Brano da leggere >>
* * * *
Owens ha citato casi specifici, come quello di un medico trattenuto a Gaza, spogliato, bendato e ammanettato, poi portato al centro di detenzione di Sde Teiman, dove è stato violentato con un bastone di metallo. Questa non è giustizia, è barbarie, ed è un’accusa contro tutta l’umanità.
Le Nazioni Unite, in un rapporto pubblicato a fine luglio, hanno rivelato che almeno 53 palestinesi sono morti in detenzione israeliana dal 7 ottobre, senza che siano state condotte indagini o presentate accuse. Questi detenuti sono stati sottoposti a torture inenarrabili: percosse, elettrocuzione, abusi sessuali. Eppure, il mondo resta in silenzio, paralizzato dalla paura di confrontarsi con la verità.
E in Israele, la reazione a queste rivelazioni è stata altrettanto sconvolgente. Nove soldati sono stati arrestati per il brutale stupro di un detenuto, ma invece di indignazione, si è scatenata una protesta da parte di gruppi di estrema destra, che hanno preso d’assalto il centro di detenzione e un tribunale militare, difendendo i torturatori e attaccando coloro che hanno osato denunciare questi crimini.
Anche nel parlamento israeliano, la Knesset, si è scatenato un dibattito infuocato. Hanoch Milwidsky, membro del partito Likud di Netanyahu, ha dichiarato senza esitazione che l’uso della violenza sessuale contro i presunti terroristi è “legittimo”. È una dichiarazione che fa rabbrividire, che solleva domande inquietanti su quale sia il vero volto di una nazione che si proclama democratica e civile.
* * * *
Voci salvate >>
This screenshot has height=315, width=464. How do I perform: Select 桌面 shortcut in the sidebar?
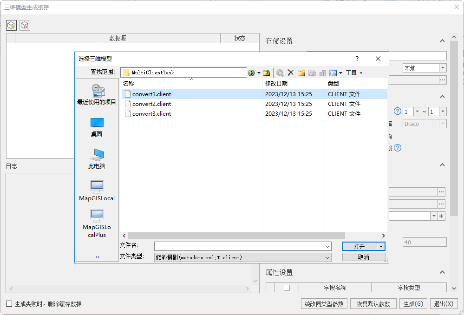[97, 126]
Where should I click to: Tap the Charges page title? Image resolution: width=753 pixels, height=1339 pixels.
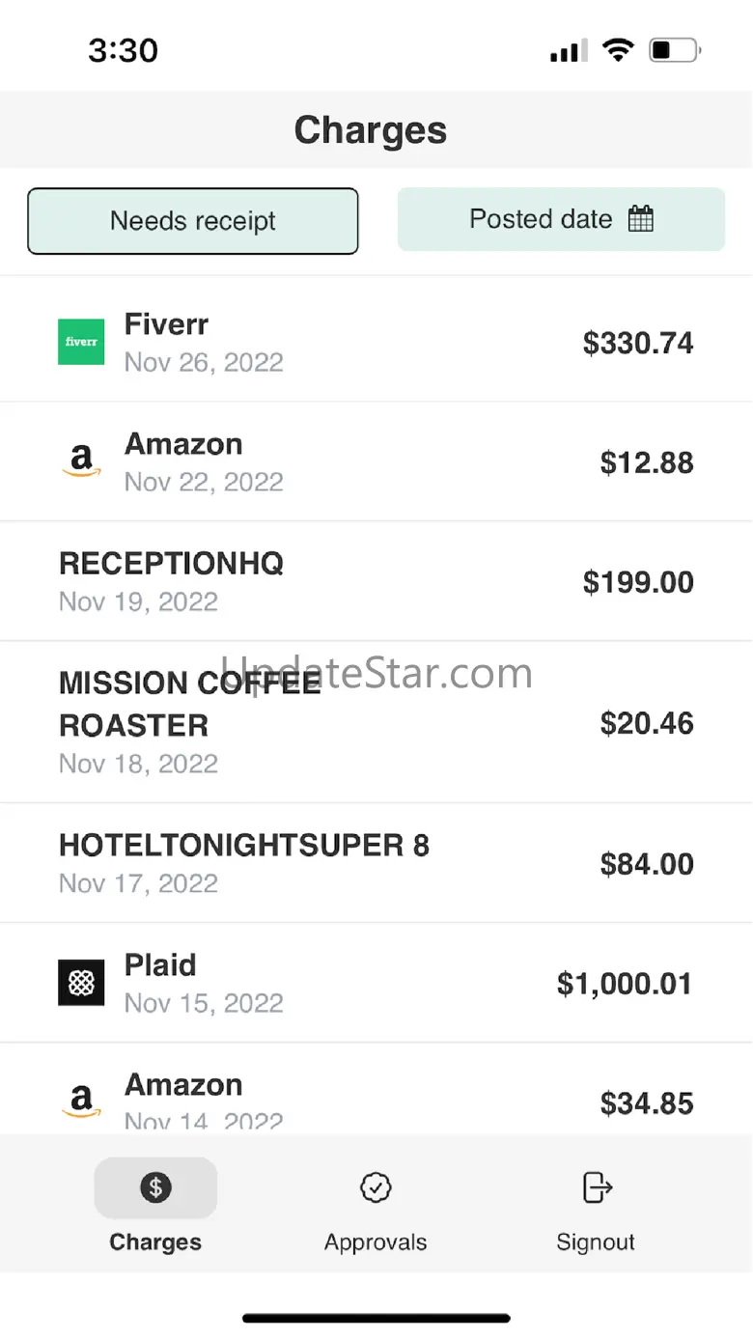click(x=371, y=130)
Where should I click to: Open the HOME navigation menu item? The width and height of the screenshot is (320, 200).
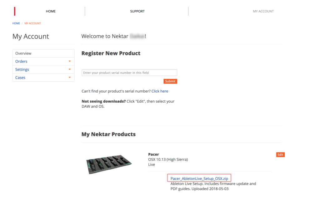(x=51, y=11)
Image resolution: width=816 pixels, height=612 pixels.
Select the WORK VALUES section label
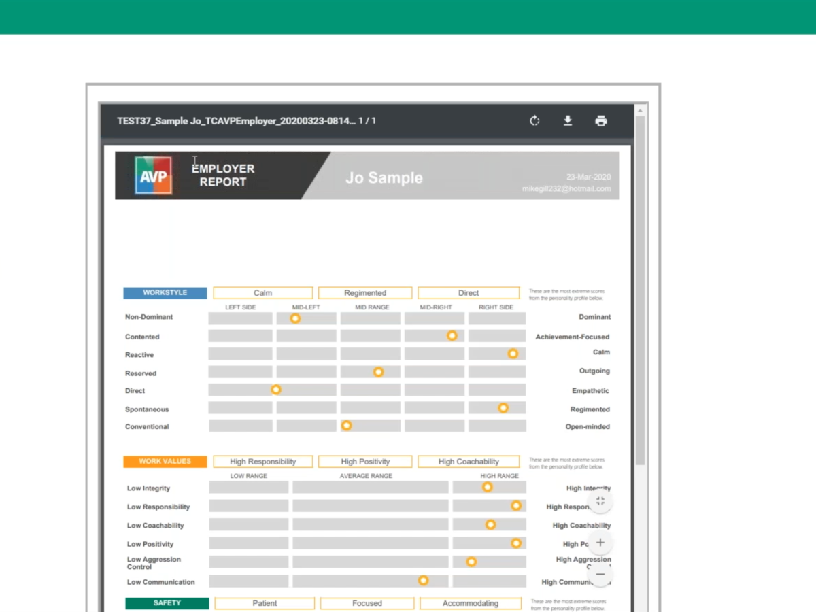[165, 461]
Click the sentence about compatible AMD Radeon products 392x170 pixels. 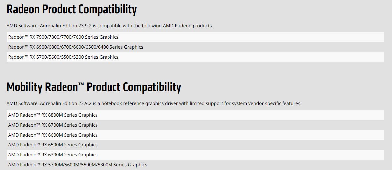point(109,26)

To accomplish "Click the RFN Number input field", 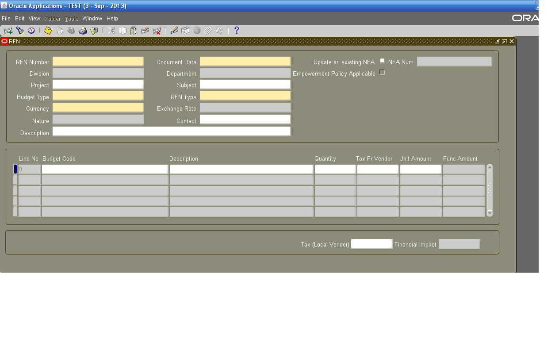I will (x=98, y=62).
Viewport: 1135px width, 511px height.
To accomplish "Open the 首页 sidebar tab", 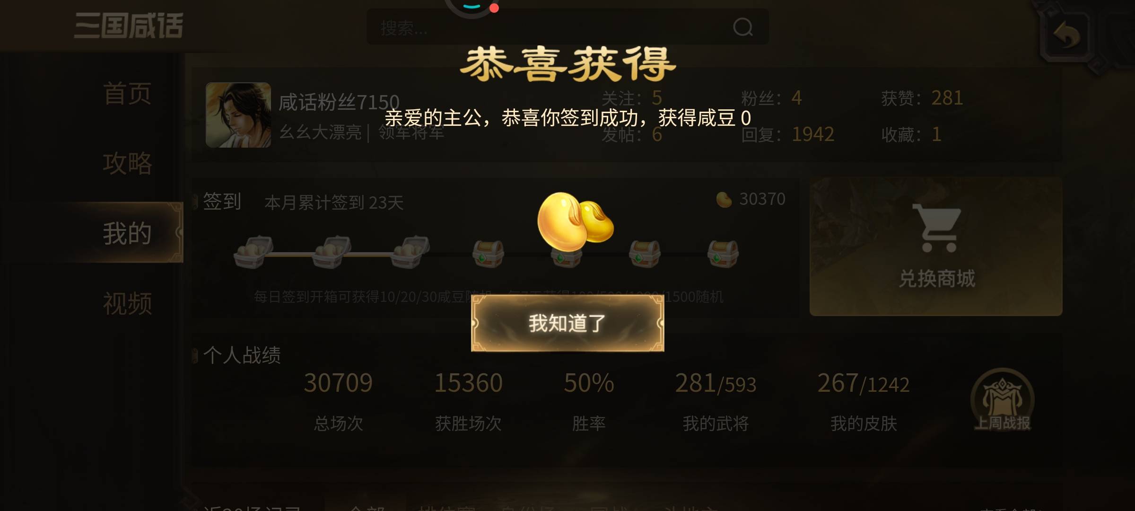I will pyautogui.click(x=127, y=93).
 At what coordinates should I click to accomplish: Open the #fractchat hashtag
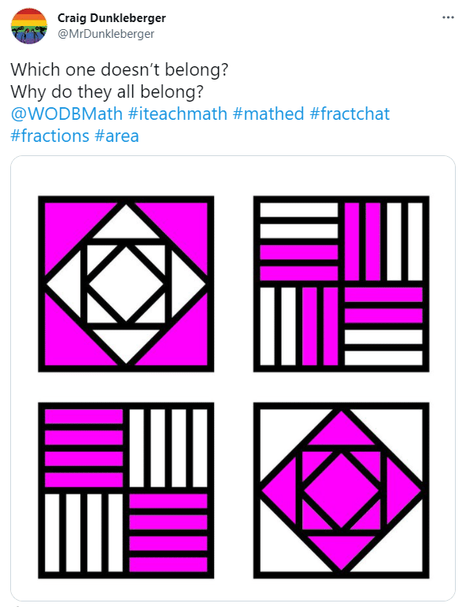tap(350, 114)
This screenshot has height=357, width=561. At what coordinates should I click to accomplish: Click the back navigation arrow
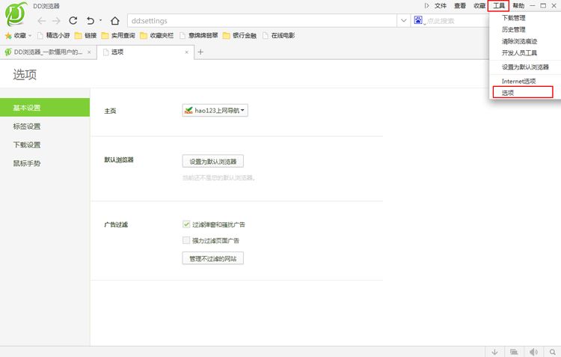point(42,21)
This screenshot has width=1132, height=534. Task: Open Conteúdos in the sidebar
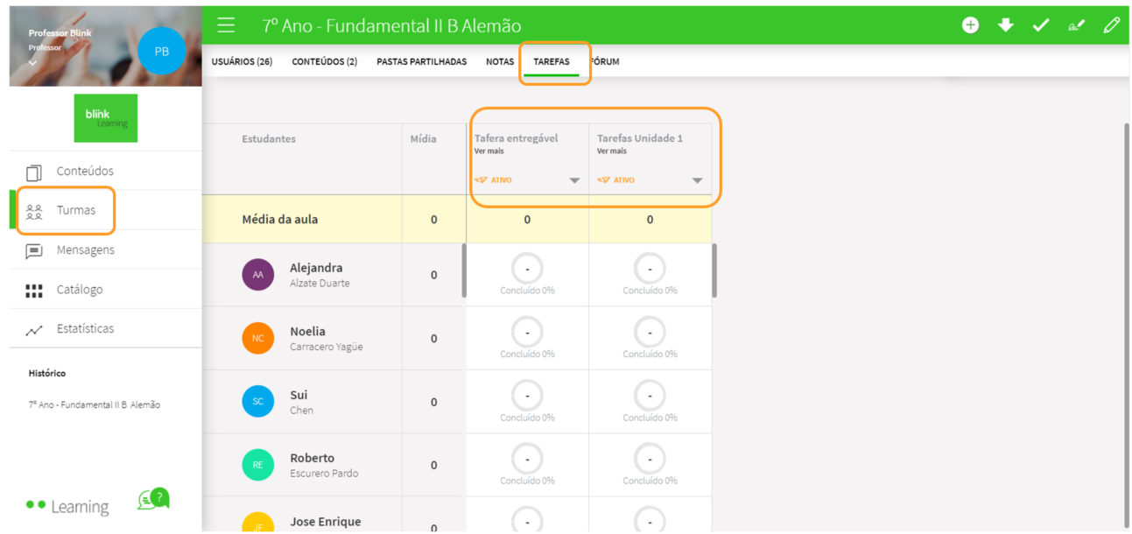85,172
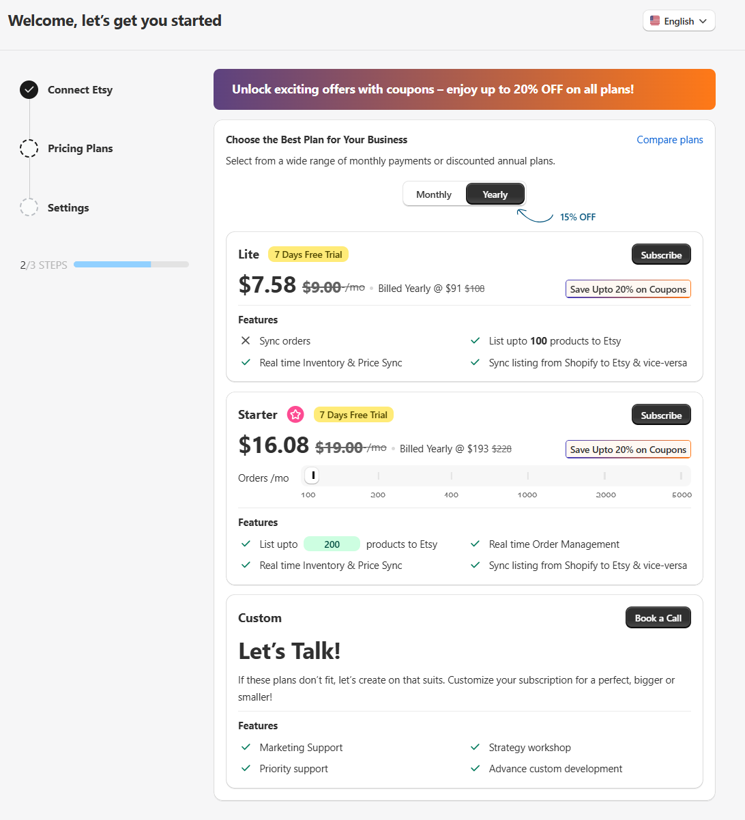745x820 pixels.
Task: Click the Settings step circle icon
Action: point(29,207)
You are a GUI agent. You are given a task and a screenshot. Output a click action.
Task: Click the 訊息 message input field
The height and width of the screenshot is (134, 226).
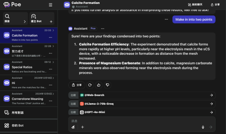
* * * *
Metti in pratica >>
1. Nel brano sui detenuti palestinesi, quanti palestinesi risultano morti in detenzione israeliana dal 7 ottobre secondo il rapporto delle Nazioni Unite?
2. Prosegui il brano sui detenuti palestinesi dopo la sua ultima frase.
Questo materiale non ha legami con il brano.

Risultati >>
1. Almeno 53.

2.
John Mearsheimer, professore e autore di fama mondiale, ha definito questi atteggiamenti come un riflesso della società israeliana, dove il 47% degli intervistati ritiene accettabile che un israeliano stupri un “terrorista”. Mearsheimer ha collegato questa mentalità alla gestione dello stato di apartheid in Israele, dove i palestinesi sono visti come subumani, trattati come animali, e sottoposti a una brutalità sistematica e inarrestabile.
Il giornalista Max Blumenthal ha confermato che molti israeliani sostengono apertamente lo stupro dei prigionieri palestinesi nei campi di detenzione come quello di Sde Teiman, istituito dopo il 7 ottobre per detenere uomini rapiti da Gaza. Nonostante le accuse contro Hamas di aver aggredito sessualmente donne israeliane, non esistono prove a sostegno di queste affermazioni. Al contrario, le prove degli abusi commessi da Israele contro i detenuti palestinesi sono schiaccianti e inconfutabili.
Owens ha quindi rivolto un appello disperato ai suoi colleghi cristiani, citando il caso del podcaster ebreo sionista Shaiel Ben-Ephraim, che ha ammesso di essere stato ingannato per tutta la vita dalle autorità e dai media israeliani. Ben-Ephraim ha denunciato le menzogne che gli sono state raccontate, rivelando che la verità è emersa solo grazie alle pressioni internazionali, e non per un improvviso risveglio morale delle autorità israeliane.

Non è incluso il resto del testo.